#### Requirements:
Reproduce every line of the records below verbatim, in the same order.

#### Data lines

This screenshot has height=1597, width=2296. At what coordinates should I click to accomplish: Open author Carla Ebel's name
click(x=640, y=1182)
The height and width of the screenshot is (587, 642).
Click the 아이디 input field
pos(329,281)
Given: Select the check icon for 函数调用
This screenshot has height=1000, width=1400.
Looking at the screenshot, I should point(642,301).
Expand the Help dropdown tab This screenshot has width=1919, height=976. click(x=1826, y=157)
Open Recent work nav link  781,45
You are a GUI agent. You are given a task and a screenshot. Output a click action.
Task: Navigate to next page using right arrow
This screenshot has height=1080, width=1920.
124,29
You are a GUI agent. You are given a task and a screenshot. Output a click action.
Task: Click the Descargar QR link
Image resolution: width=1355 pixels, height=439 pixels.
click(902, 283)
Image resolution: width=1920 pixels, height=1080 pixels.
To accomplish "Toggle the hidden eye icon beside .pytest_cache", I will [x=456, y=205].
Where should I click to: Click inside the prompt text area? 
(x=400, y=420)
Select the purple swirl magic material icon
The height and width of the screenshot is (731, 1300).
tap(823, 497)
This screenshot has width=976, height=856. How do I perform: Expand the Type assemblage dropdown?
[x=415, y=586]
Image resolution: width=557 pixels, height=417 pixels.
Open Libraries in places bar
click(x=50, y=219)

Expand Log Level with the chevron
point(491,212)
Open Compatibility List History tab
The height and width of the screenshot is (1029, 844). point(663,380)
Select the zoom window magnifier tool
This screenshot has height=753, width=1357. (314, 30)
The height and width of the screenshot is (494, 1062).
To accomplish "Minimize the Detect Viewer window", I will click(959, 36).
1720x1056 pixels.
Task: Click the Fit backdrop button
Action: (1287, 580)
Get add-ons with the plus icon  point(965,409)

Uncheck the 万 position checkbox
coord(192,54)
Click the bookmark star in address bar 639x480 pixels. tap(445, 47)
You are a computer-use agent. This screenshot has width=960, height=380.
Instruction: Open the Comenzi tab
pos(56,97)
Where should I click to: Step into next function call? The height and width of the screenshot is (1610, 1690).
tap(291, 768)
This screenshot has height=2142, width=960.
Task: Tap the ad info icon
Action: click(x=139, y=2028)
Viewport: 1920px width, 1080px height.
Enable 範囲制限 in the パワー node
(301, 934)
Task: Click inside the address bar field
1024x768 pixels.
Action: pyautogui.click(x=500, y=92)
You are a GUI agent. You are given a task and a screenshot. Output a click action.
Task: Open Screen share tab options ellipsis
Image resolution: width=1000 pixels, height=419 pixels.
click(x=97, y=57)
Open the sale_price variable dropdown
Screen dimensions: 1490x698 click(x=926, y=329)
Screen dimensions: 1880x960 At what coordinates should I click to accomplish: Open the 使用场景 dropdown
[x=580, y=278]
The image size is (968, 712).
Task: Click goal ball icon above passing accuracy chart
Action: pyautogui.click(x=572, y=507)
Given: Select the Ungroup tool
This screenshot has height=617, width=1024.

########

#### Solution to this exercise:
This screenshot has height=1597, width=2296. At what coordinates should I click to accomplish: Open author Carla Ebel's name
click(x=640, y=1182)
The height and width of the screenshot is (587, 642).
Click the 아이디 input field
pos(329,281)
Given: Select the check icon for 函数调用
This screenshot has height=1000, width=1400.
Looking at the screenshot, I should point(642,301).
Expand the Help dropdown tab This screenshot has width=1919, height=976. click(x=1826, y=157)
Open Recent work nav link  781,45
You are a GUI agent. You are given a task and a screenshot. Output a click action.
Task: Navigate to next page using right arrow
This screenshot has height=1080, width=1920.
124,29
You are a GUI agent. You are given a task and a screenshot. Output a click action.
Task: Click the Descargar QR link
Image resolution: width=1355 pixels, height=439 pixels.
click(902, 283)
Image resolution: width=1920 pixels, height=1080 pixels.
To accomplish "Toggle the hidden eye icon beside .pytest_cache", I will [x=456, y=205].
Where should I click to: Click inside the prompt text area? 
(x=400, y=420)
Select the purple swirl magic material icon
The height and width of the screenshot is (731, 1300).
tap(823, 497)
This screenshot has width=976, height=856. How do I perform: Expand the Type assemblage dropdown?
[x=415, y=586]
Image resolution: width=557 pixels, height=417 pixels.
Open Libraries in places bar
click(x=50, y=219)

Expand Log Level with the chevron
point(491,212)
Open Compatibility List History tab
The height and width of the screenshot is (1029, 844). point(663,380)
Select the zoom window magnifier tool
This screenshot has height=753, width=1357. (314, 30)
The height and width of the screenshot is (494, 1062).
To accomplish "Minimize the Detect Viewer window", I will click(959, 36).
1720x1056 pixels.
Task: Click the Fit backdrop button
Action: (1287, 580)
Get add-ons with the plus icon  point(965,409)

Uncheck the 万 position checkbox
coord(192,54)
Click the bookmark star in address bar 639x480 pixels. tap(445, 47)
You are a computer-use agent. This screenshot has width=960, height=380.
Instruction: Open the Comenzi tab
pos(56,97)
Where should I click to: Step into next function call? The height and width of the screenshot is (1610, 1690).
tap(291, 768)
This screenshot has height=2142, width=960.
Task: Tap the ad info icon
Action: click(x=139, y=2028)
Viewport: 1920px width, 1080px height.
Enable 範囲制限 in the パワー node
(301, 934)
Task: Click inside the address bar field
1024x768 pixels.
Action: pyautogui.click(x=500, y=92)
You are a GUI agent. You are given a task and a screenshot. Output a click action.
Task: Open Screen share tab options ellipsis
Image resolution: width=1000 pixels, height=419 pixels.
click(x=97, y=57)
Open the sale_price variable dropdown
Screen dimensions: 1490x698 click(x=926, y=329)
Screen dimensions: 1880x960 At what coordinates should I click to accomplish: Open the 使用场景 dropdown
[x=580, y=278]
The image size is (968, 712).
Task: Click goal ball icon above passing accuracy chart
Action: pyautogui.click(x=572, y=507)
Given: Select the Ungroup tool
This screenshot has height=617, width=1024.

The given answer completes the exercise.